Your body has so much energy stored in its muscles, and also fat gets converted into energy when required. Hence, the carnivore diet would be the best diet choice if you are a bodybuilder during high-intensity workouts.
Should you Include Creatine Supplements in the Carnivore Diet?
If you’re a bodybuilder, you might require minimal doses of creatine supplements because your diet is already enriched with creatine and essential nutrients. Talk to your health care provider about whether your body needs creatine supplements while you are on a carnivore diet. It also depends on each individual and how much creatine you can get from your diet.
It is recommended to consult your trainer, doctor before you start any supplements.
Some of the Common Forms of Creatine
Creatine supplements are available in different forms. Creatine monohydrate is a well-studied form. Many other forms of creatine are currently more effective than the creatine monohydrate; however, fewer studies support it.
Creatine monohydrate is widely accepted, has the best safety record, is readily available, effective, and is cheaper. Many studies recommend creatine monohydrate as the best and widely accepted creatine supplement form among the available.
Creatine hydrochloride (HCL) is another form of creatine supplement in which creatine molecules are bound with hydrochloric acid. This form helps to speed up the solubility and enhances the absorption.
According to a study, creatine hydrochloride has better solubility when compared with creatine monohydrate form. Due to its solubility factor, creatine hydrochloride is getting wide acceptability. More studies are required to support its safety and understand the side effects in the long term.
Creatine Ethyl Ester
Some pharma companies, which produce creatine ethyl ester, claim that it is better than the other forms of supplements. Studies suggest that it has better absorption than creatine monohydrate in the body.
Experts suggest that due to differences in muscle absorption rate, it may outperform creatine monohydrates.

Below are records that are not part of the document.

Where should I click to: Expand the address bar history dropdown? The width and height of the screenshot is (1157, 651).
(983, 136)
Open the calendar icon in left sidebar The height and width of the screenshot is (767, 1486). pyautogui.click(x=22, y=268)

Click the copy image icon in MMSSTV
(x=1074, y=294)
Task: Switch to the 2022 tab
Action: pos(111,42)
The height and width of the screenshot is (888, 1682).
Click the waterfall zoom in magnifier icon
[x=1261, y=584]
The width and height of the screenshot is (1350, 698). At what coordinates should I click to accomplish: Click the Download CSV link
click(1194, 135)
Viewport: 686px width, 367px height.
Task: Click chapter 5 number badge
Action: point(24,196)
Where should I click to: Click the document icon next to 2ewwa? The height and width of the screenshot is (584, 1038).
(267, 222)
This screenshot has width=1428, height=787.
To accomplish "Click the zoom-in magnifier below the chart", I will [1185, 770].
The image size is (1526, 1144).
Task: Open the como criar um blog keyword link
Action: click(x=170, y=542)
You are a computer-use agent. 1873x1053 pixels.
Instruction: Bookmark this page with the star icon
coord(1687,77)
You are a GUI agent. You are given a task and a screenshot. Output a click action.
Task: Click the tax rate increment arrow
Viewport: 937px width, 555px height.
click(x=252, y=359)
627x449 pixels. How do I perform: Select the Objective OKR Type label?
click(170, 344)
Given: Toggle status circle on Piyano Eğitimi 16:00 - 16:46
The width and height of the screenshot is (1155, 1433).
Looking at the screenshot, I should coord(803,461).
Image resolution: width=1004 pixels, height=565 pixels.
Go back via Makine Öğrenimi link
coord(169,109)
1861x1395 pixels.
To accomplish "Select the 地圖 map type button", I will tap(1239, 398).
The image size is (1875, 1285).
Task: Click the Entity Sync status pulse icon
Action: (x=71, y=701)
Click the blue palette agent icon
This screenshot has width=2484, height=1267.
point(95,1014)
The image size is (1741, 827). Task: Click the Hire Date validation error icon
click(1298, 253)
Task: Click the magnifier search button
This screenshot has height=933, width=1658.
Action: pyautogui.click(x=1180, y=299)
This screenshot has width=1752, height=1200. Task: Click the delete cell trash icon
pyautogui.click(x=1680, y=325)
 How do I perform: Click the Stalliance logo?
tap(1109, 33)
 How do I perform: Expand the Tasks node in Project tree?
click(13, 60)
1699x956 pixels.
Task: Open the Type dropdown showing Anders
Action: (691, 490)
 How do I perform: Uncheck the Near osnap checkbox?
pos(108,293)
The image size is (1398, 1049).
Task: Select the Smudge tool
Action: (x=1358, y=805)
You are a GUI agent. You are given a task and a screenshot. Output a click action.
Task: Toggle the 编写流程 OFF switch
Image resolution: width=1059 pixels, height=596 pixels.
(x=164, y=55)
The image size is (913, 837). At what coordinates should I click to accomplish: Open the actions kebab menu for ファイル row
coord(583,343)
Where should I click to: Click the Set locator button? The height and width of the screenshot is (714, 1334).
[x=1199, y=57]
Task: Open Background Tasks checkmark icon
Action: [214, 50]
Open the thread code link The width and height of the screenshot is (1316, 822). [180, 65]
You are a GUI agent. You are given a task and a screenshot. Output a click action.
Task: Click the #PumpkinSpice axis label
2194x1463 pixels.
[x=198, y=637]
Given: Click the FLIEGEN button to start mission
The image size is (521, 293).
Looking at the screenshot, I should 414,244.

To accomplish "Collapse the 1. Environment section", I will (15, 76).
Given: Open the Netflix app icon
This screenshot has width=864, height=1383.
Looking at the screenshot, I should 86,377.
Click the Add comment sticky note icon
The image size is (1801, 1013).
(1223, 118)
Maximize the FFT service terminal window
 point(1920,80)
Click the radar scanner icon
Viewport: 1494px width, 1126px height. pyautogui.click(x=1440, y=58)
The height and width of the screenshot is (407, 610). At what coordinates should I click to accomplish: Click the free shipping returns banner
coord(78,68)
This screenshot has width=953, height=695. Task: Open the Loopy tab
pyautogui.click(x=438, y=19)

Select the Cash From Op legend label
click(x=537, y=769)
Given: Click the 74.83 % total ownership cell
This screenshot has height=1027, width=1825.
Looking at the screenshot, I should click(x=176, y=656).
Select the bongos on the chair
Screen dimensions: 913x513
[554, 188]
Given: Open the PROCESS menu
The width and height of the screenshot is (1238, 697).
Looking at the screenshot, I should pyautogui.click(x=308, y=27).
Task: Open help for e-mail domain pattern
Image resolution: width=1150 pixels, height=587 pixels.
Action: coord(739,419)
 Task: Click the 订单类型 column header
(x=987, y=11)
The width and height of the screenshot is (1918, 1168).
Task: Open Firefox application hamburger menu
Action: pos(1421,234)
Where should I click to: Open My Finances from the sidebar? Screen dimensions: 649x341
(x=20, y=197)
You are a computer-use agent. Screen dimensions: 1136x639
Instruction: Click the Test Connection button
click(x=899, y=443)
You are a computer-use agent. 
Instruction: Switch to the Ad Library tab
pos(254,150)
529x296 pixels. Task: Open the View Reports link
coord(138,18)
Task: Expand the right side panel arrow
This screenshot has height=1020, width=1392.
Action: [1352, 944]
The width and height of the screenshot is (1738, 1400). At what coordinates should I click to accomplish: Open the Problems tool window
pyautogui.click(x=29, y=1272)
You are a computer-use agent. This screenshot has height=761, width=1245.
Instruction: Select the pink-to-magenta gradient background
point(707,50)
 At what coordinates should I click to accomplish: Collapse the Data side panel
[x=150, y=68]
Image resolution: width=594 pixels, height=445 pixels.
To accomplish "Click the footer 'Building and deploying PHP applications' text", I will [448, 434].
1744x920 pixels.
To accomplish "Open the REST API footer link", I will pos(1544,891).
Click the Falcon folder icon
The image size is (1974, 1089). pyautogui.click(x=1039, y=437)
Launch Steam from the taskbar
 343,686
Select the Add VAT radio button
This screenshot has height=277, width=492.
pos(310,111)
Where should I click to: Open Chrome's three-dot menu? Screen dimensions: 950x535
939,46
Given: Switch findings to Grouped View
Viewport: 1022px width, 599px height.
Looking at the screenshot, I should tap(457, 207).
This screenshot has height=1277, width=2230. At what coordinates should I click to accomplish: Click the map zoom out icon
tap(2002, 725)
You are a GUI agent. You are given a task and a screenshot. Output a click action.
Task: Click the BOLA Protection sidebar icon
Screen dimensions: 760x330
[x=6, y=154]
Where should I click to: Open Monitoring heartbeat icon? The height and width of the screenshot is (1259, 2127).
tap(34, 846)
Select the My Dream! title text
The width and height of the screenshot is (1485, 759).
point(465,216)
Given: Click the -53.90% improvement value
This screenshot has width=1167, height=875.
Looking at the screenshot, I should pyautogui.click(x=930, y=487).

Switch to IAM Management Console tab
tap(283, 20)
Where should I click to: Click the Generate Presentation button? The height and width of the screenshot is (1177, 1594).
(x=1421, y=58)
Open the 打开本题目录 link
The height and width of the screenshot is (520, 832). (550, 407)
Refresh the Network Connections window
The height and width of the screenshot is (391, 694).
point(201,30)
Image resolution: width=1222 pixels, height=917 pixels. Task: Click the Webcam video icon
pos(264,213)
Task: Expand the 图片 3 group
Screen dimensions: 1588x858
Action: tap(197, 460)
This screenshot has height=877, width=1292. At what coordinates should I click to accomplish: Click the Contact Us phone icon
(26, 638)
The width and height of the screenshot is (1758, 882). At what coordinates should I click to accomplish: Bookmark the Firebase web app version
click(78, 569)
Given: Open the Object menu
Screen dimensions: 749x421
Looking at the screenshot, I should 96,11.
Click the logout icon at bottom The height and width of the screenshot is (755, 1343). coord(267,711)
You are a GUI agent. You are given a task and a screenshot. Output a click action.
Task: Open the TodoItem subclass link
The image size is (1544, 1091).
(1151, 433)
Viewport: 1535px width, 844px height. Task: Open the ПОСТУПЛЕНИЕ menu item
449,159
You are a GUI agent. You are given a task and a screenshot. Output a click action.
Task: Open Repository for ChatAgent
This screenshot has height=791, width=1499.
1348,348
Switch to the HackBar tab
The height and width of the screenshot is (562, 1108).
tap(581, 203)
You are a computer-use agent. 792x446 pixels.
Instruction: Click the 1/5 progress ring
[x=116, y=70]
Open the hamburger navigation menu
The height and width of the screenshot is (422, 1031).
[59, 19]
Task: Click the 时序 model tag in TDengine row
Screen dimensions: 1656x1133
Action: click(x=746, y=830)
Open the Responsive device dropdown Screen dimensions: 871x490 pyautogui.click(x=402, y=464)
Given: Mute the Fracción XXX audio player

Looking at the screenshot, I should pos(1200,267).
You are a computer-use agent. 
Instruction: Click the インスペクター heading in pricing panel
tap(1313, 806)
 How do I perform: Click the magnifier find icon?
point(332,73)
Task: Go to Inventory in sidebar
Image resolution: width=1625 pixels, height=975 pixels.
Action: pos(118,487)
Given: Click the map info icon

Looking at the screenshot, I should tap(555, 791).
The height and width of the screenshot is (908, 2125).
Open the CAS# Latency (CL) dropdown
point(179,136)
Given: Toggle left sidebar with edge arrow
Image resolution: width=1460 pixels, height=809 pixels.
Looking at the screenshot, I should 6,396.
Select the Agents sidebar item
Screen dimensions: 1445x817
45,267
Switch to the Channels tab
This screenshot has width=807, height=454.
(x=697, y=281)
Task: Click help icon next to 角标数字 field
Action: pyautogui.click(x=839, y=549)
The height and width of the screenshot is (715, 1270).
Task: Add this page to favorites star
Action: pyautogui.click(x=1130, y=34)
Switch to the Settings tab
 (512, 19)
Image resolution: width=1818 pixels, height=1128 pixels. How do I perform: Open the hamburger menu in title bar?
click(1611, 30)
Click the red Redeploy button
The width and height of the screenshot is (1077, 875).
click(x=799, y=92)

Few studies indicate that it is not recommended as it leads to excess creatine content in blood and muscles. Hence, creatine ethyl ester is not recommended as a creatine supplement.
Pharma companies have attempted to improve the stability of creatine by adding alkaline powder which results in buffered creatine. Experts suggest that alkaline properties could increase its potency and reduce the side effects such as bloating and cramping. But studies say that buffered creatine and creatine monohydrate both have the same effects.
More studies have to be done to confirm the effectiveness of buffered creatine. So currently, the best available form of creatine supplement would be Creatine monohydrate.
If you are a carnivore dieter, you will be getting sufficient levels of creatine through your exclusive meat diet.
Creatine is one of the most popular supplements that help to enhance, build, and repair muscles and also improve performance. Based on the available research, it is considered to be safe. However, you should consult your doctor before taking creatine supplements.
If you are on a carnivore diet, you are getting natural creatine through your food. Experts suggest that people were able to increase their creatine levels through diet without any side effects. In ancient times our ancestor’s diet has helped them to endure and gain energy through their meat diet.
If you are on a carnivore diet, consult your doctor before taking creatine supplements. It suggested taking the lowest dose if required. High doses of creatine may cause adverse effects.